At first glance, a landslide, an avalanche, or even a heap of sand pushed by a bulldozer looks like a simple stream of grains moving downhill. However, beneath the surface lies a hidden world of swirling currents, where grains sneak sideways or loop in circles instead of following the obvious flow.
These invisible motions, called secondary flows, have long been suspected in computer simulations, but never directly observed in real materials. Now, scientists have captured them for the first time, using a powerful new X-ray imaging method.
Their discovery could transform our understanding of avalanches, landslides, and even how we handle everyday powders like flour, wheat, or medicine.
The trick to viewing the hidden swirls
For decades, researchers believed that when grains slide down a slope, most follow the steepest path downhill, known as the primary flow. However, theories and computer models suggested that not all grains follow the herd.
Some take detours, swirling sideways beneath the surface, subtly shaping how far and fast a landslide travels. These hidden flows were thought to exist, but proving them experimentally was nearly impossible. This is because stopping the grains for X-ray scans froze the motion, destroying the natural flow. Adding liquids to make grains transparent altered their behavior.
Therefore, researchers were stuck with indirect evidence from ripples on the surface or from simulations, never able to see the actual three-dimensional movement inside a flowing pile.
To overcome this problem, the study authors designed a conveyor-belt bulldozing experiment in a 0.55 m long, 0.10 m wide flume filled with three-millimeter glass beads. The belt pushed glass beads against a wall, forming a pile.
To look inside without disturbing the grains, they used a technique they developed called X-ray rheography, part of a new setup named DynamiX. Rheography works by taking rapid X-ray images of a moving pile of grains. As the grains flow, they block X-rays in shifting patterns of light and dark.
By tracking how these patterns move from frame to frame, scientists can calculate the speed and direction of the grains inside the pile, without ever stopping or disturbing the flow.
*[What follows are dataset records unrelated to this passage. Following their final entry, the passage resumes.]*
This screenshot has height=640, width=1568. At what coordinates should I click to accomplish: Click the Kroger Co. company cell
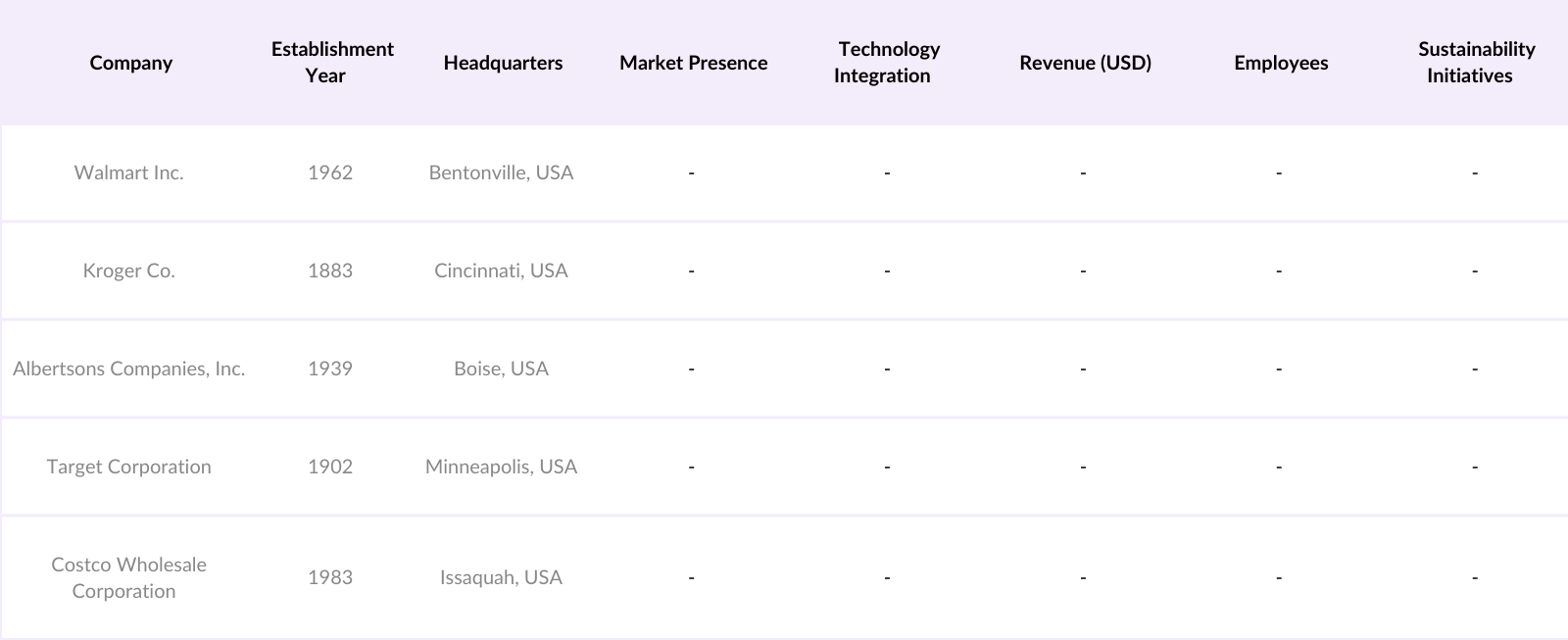pos(129,271)
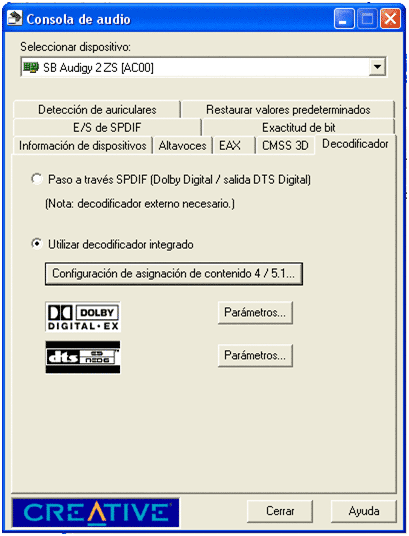
Task: Select Paso a través SPDIF radio option
Action: point(37,179)
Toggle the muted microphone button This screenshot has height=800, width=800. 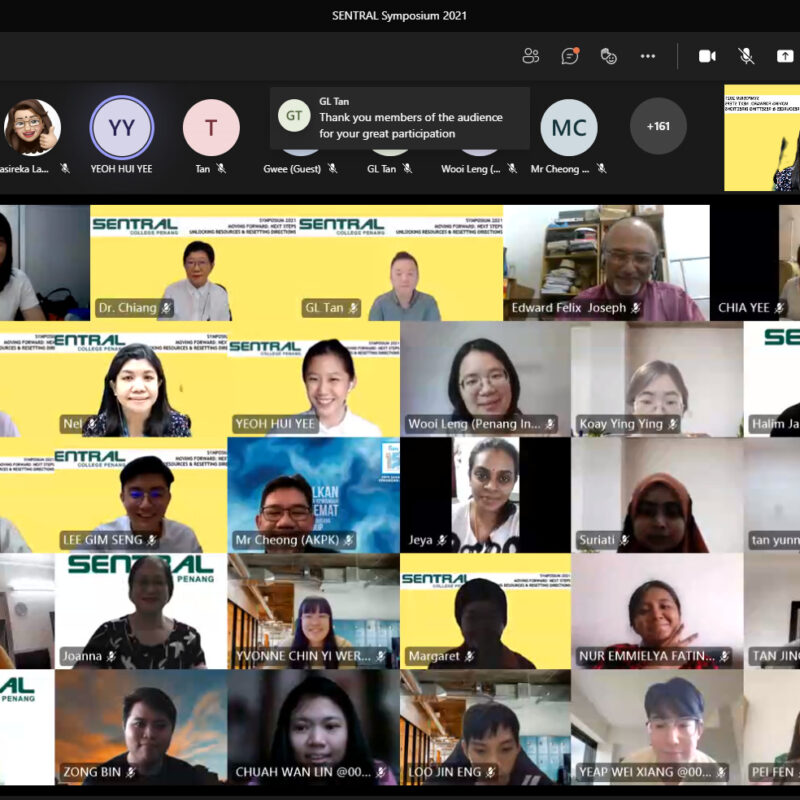(x=746, y=56)
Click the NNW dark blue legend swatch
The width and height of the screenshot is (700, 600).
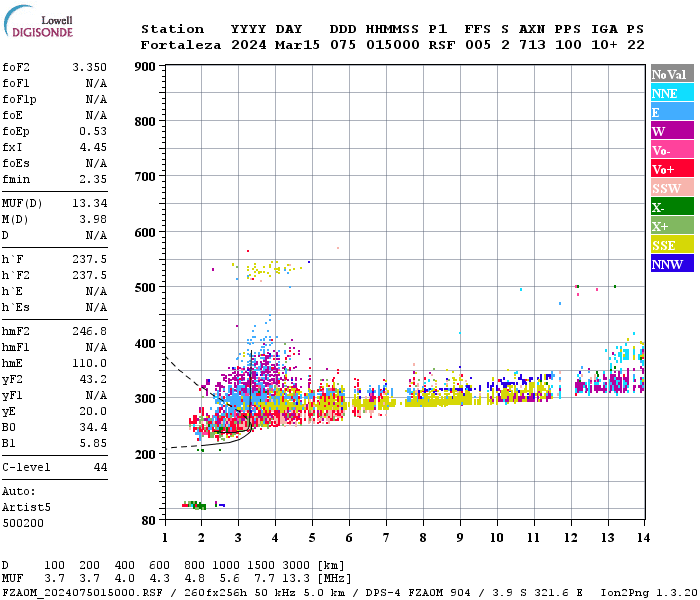point(672,263)
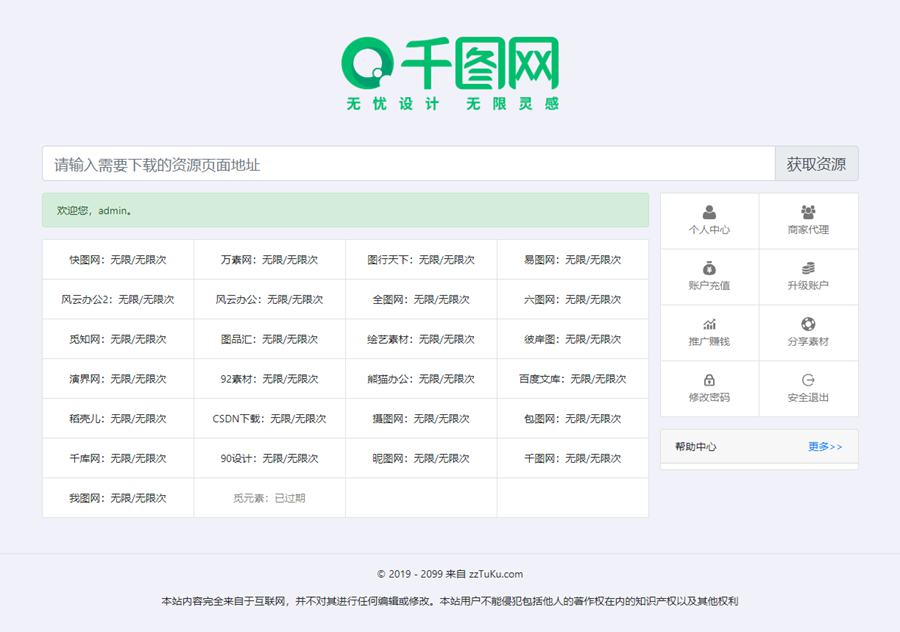Click the 包图网 quota cell
900x632 pixels.
572,419
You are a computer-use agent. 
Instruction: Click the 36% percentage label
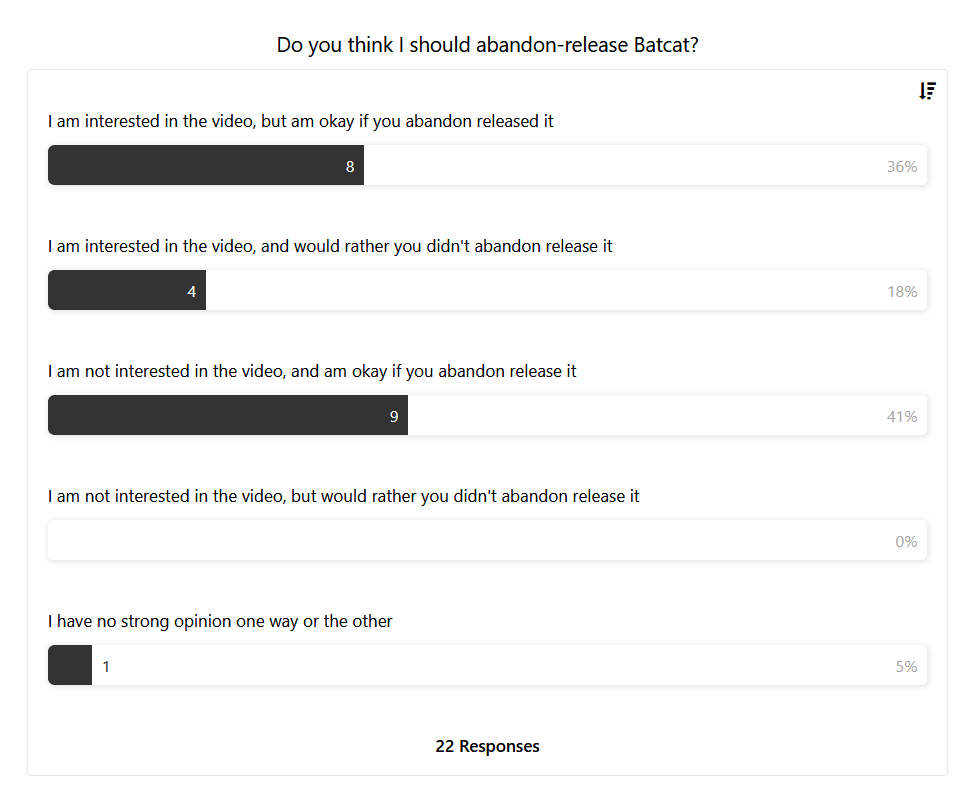pos(902,167)
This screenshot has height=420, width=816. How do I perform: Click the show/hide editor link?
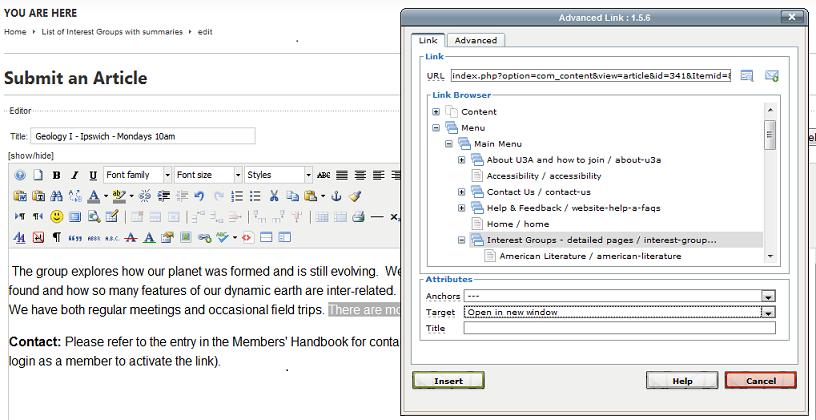(30, 156)
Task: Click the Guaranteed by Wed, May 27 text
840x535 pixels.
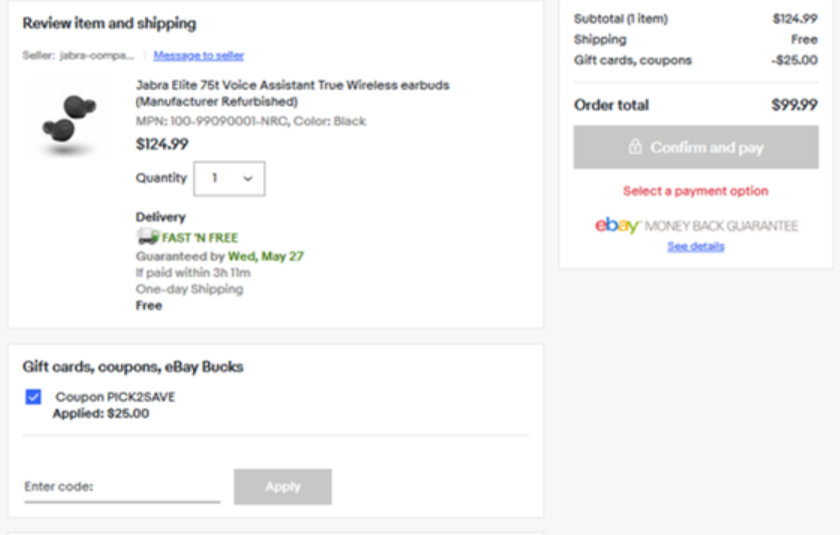Action: tap(220, 256)
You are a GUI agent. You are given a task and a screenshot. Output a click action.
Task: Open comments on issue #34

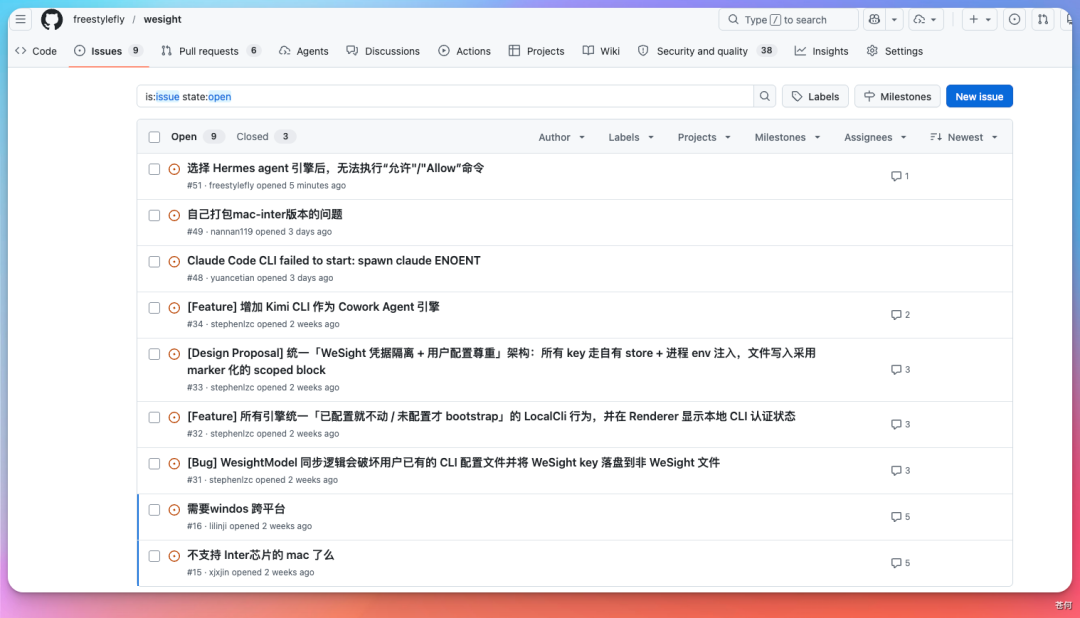click(x=900, y=315)
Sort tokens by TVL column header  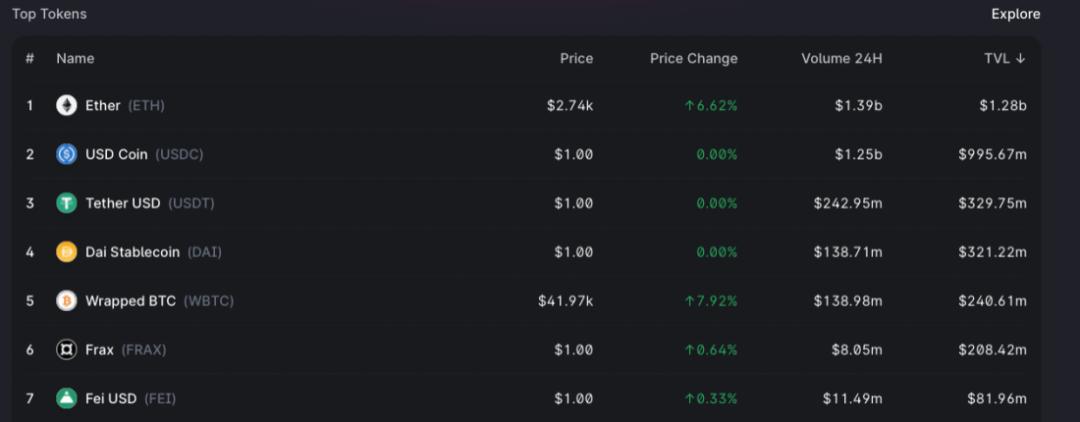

The first images from this setup revealed faint ripples on the surface of the pile. Previous studies had hinted that hidden swirls inside the flow might cause such ripples. However, for the first time, the researchers could link these ripples to real sideways motions beneath the surface.
To further strengthen the case, they mapped the surface from the X-ray data and tracked how grains moved through the full depth of the pile, not just along the main flow. What they found was sideways and swirling motions, providing the first direct experimental evidence of secondary flows in granular materials.
“We present an experimental confirmation of secondary kinematics within granular media using dynamic X-ray radiography, without needing to stop motion for tomography,” the study authors note.
The significance of watching secondary motion
The study shows that secondary flows are a fundamental feature of granular materials, whether in snowdrifts, sandpiles, or wheat silos. This finding is of great value.
For instance, in the case of natural hazards, models of landslides or avalanches that ignore secondary flows might underestimate how far debris can travel. Adding this detail could help engineers design better predictions and safety measures.
The findings also have implications in various other industries, ranging from pharmaceuticals to agriculture. Countless processes rely on moving powders or grains, so knowing that hidden sideways currents exist could improve how materials are stored, mixed, or transported.
However, the study also had some limitations. The team studied glass beads in a controlled bulldozing setup, not real snow or rocky landslides. Plus, the full three-dimensional picture of the flows is not yet complete, as the DynamiX system currently measures the motion along only one direction.
To overcome these, the researchers aim to expand the imaging methods and test more realistic materials in the future.
The study is published in the journal Nature Communications.